Arm of Opportunity – Exploring Mars By Rover
Next in our series on robotic arms for every mission, we look at the arm of the Opportunity rover.
Twin robotic rovers Spirit and Opportunity landed on Mars in early 2004, with planned 90-day missions to explore and gather data from different areas of the planet’s surface. Both rovers exceeded their expected lifetimes, with Opportunity remaining operational for nearly 15 years, Spirit for nearly 6.
Spirit sent its final communication to Earth in 2010, after becoming stuck in Martian sand. Opportunity’s final communication was sent in 2019, following a debilitating global dust storm in 2018.
What Was Opportunity’s Mission?
Robotic rover missions to Mars examine evidence of past water activity on the planet’s surface. Moving water can leave traces of itself in rock formations. These traces provide clues to the atmospheric history of the landscape.

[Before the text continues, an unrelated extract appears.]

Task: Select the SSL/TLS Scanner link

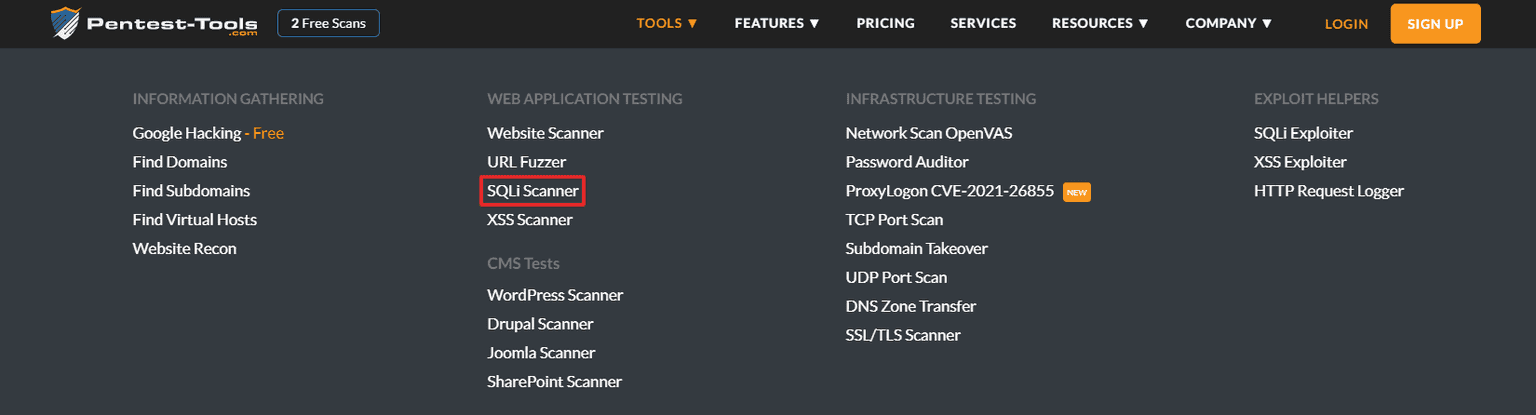Action: (x=903, y=335)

Like its twin geologist Spirit, Opportunity searched for signs of past water activity on the rocky surface of Mars. Over the course of its exploratory journey, covering 28 miles, Opportunity found gypsum and grey hematite, minerals indicative of past water presence and movement – as well as clay minerals suggestive of ancient microbial life.

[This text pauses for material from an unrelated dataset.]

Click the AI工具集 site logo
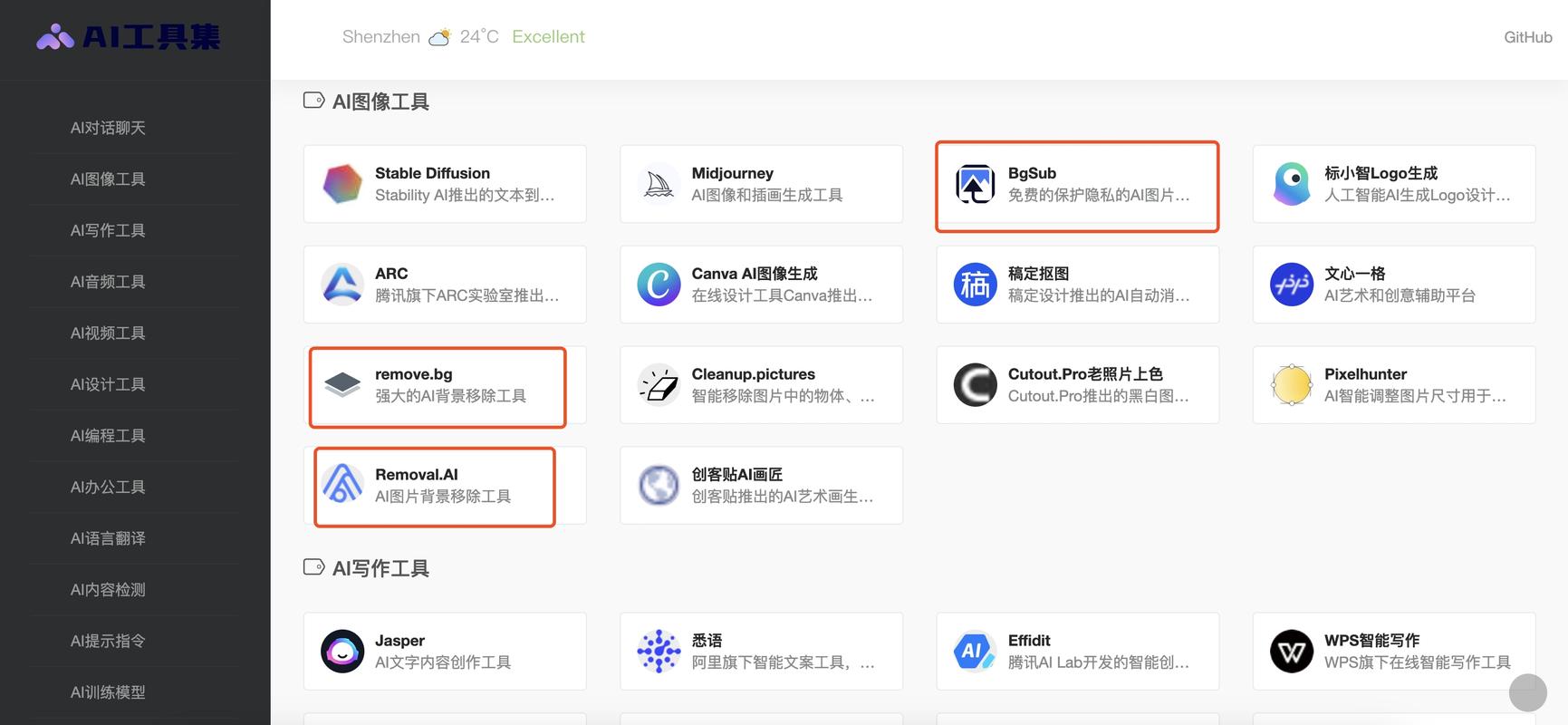Image resolution: width=1568 pixels, height=725 pixels. pyautogui.click(x=129, y=37)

Today’s cold, thin Martian atmosphere may be inhospitable to any form of life, but the presence of minerals on Mars’ surface terrain points to a wetter past, where microbial life could have existed.
Functions Of The Robotic Arm
Opportunity’s robotic arm featured a hand-like turret equipped with instruments designed to inspect and analyze the Martian surface. Similar to a human arm – with a shoulder, elbow, and wrist – the robotic arm was built with joints to enable movement in any direction. The arm’s maneuverability allowed the rover to examine rocks and soil up close.
Mounted to the turret, the Rock Abrasion Tool (RAT) ground up rocky surface samples, to expose their interiors for analysis. Another instrument on the turret, the Alpha Particle X-Ray Spectrometer (APXS), used radiation to analyze the chemical makeup of Martian terrain.
Also attached to the arm, the Mössbauer Spectrometer (MB) identified the mineral composition of the iron-rich rocks and soil that give Mars its red color.
Cameras mounted to the rover’s mast captured human-height-level views of the landscape, along with magnified views of the terrain. Computer systems aboard the rover stored these images for later transmission to Earth.
Past Rovers Point To The Future Of Space Robotics
Rovers like Opportunity and Spirit laid the groundwork for more advanced missions, like the one now underway by the Mars 2020 Perseverance rover. NASA’s Mars Exploration Rover Project is managed by the Jet Propulsion Laboratory (JPL). In partnership with JPL, Motiv Space Systems built the robotic arm in use on Perseverance today. Motiv’s arm brings greater strength and capability to Perseverance than ever seen before on a rover.